### Passage shown ###

The pool player is (Fast) Eddie Felson (Paul Newman). The plot moves
along by means of four secondary characters with whom Fast Eddie
interacts: (1) his manager, Charlie; (2) the veteran pool player,
Minnesota Fats; (3) Eddie's girlfriend, Sarah; and (4) the money man,
Bert Gordon.
"The Hustler" is very much a product of the late 50's and early 60's,
when progressive filmmakers were trying to buck the staid post WWII
era, with its reactionary Cold War mentality that resulted in strict
conformity to established American values. In this film, Bert Gordon
and Minnesota Fats represent the establishment. Eddie Felson is the
loner, up against the establishment; he's the renegade kid, out to beat
the system. Yet, at every turn, the establishment beats Eddie, one way
or another. His idealism is useless. He must conform to the
establishment's rules, expressed in the film as "character", or give up
his dreams.
The film is therefore very cynical and incredibly cold. From start to
finish, there's not an ounce of humor. It depresses the spirit. But the
film is a very good metaphor for a terrible era wherein societal
repression was the norm.

###

→ Work to do
1 – Answer these questions on the review of The Hustler above, one line each:
(a) Which actor plays Fast Eddie Felson?
(b) Which two characters represent the establishment in the film?
(c) What does the review say the film lacks from start to finish?
2 – Please reproduce everything in the review of The Hustler from "The film is" down to "was the norm.".

### Rows ###

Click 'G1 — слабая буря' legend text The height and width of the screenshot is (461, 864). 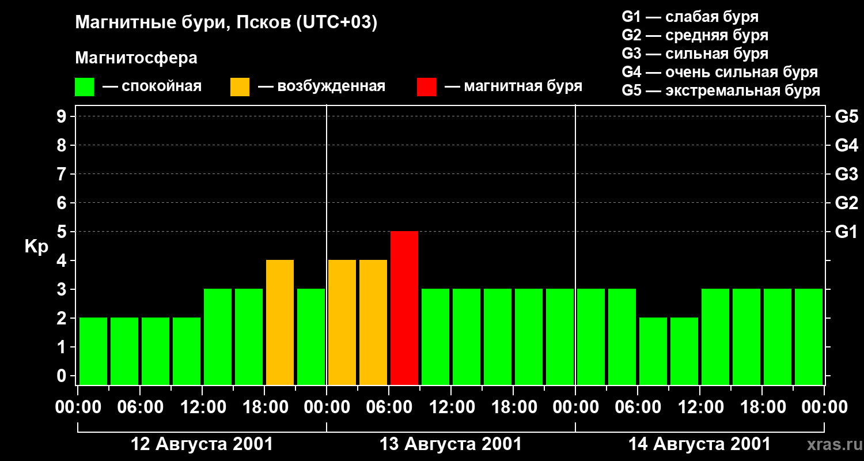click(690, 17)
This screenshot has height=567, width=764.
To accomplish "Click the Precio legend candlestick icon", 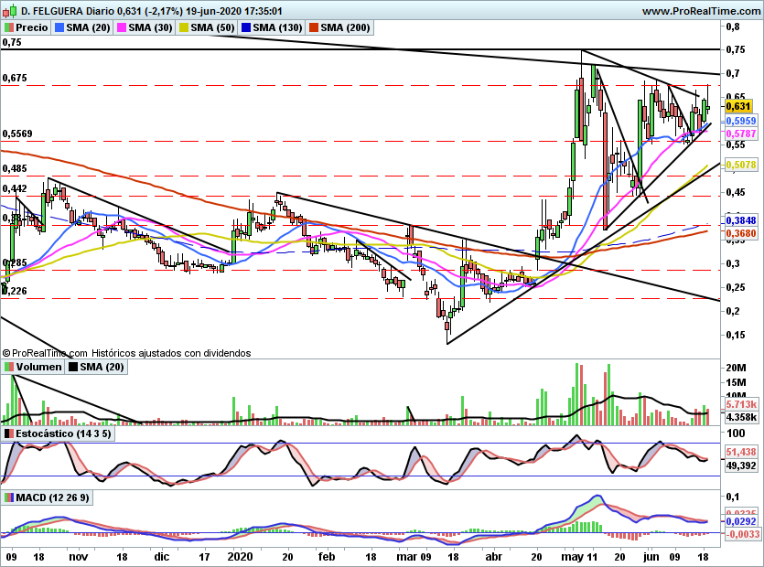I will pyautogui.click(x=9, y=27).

###
### Rows ###

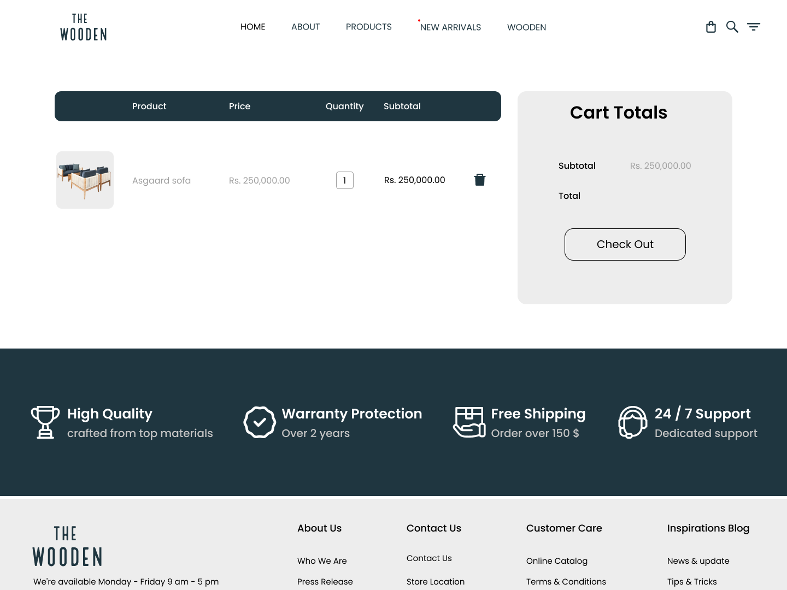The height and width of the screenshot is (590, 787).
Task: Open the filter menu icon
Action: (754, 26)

###
### Rows ###

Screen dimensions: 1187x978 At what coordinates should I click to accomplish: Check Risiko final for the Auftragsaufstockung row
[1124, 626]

###

→ Solved tasks
1 –
(a) Paul Newman
(b) Bert Gordon and Minnesota Fats
(c) Humor

2 –
The film is therefore very cynical and incredibly cold. From start to
finish, there's not an ounce of humor. It depresses the spirit. But the
film is a very good metaphor for a terrible era wherein societal
repression was the norm.